Your answer must be every line of the data that contains "agent".

╭─ Materials provided

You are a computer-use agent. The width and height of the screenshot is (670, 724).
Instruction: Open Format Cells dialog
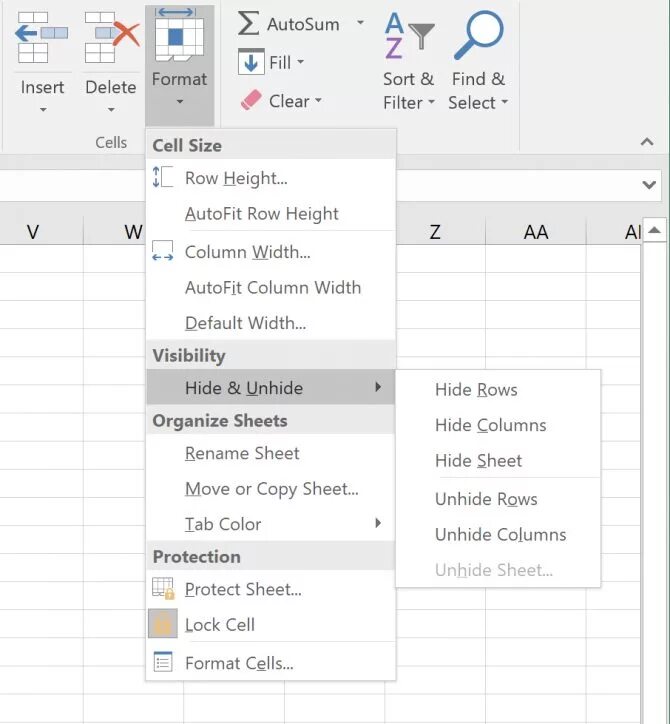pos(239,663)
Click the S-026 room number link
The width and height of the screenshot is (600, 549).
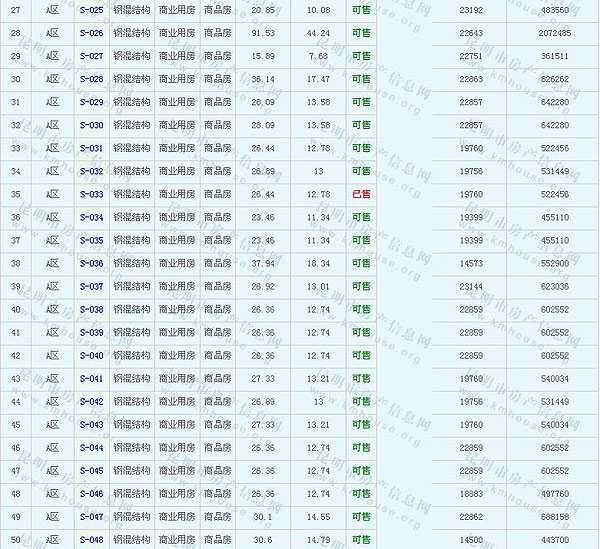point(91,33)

╰─
╭─ Materials provided

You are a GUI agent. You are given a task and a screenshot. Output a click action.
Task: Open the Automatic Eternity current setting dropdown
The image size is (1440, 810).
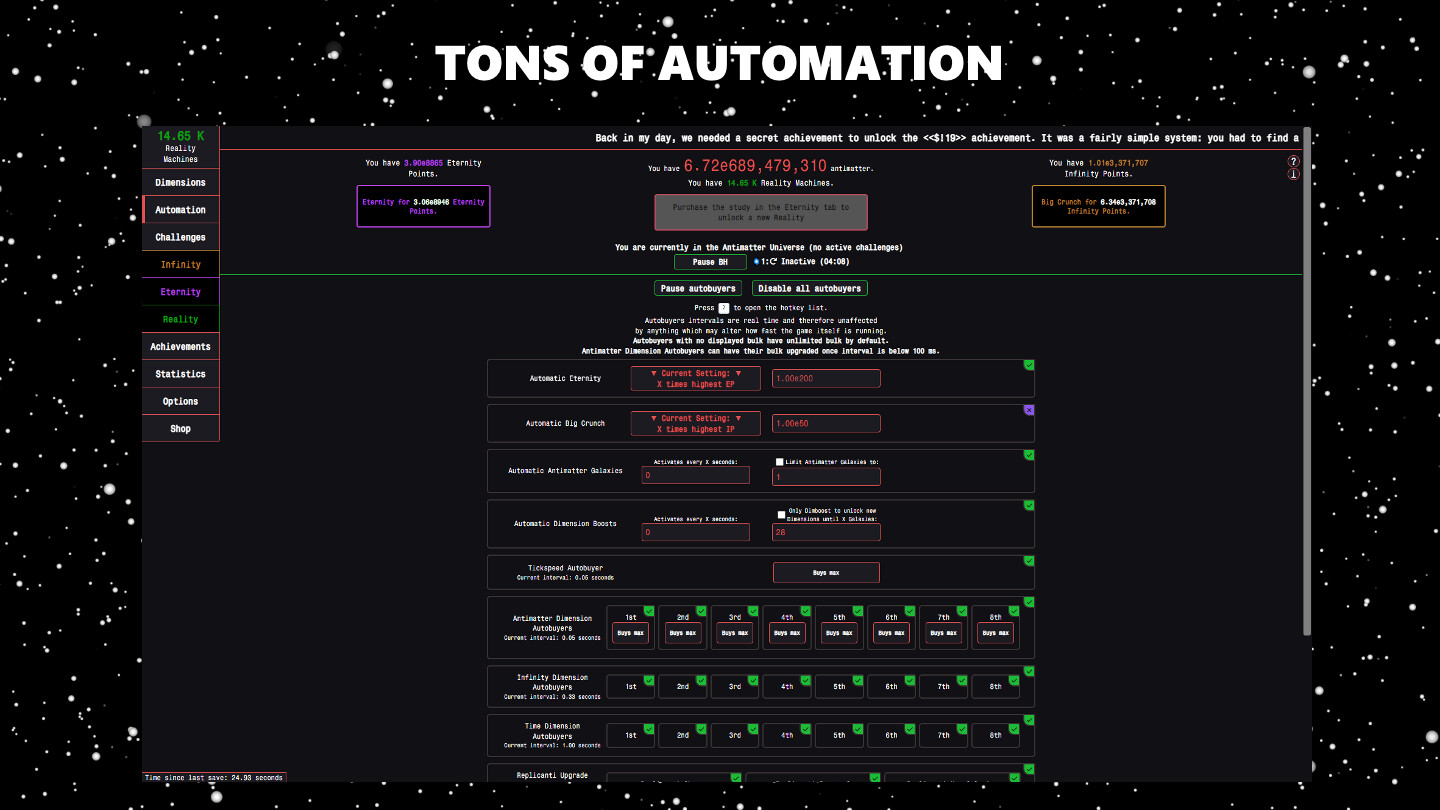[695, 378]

╰─

Answer below:
You are a computer-use agent. The width and height of the screenshot is (670, 724).
You are a GUI agent. You are given a task and a screenshot. Output a click action.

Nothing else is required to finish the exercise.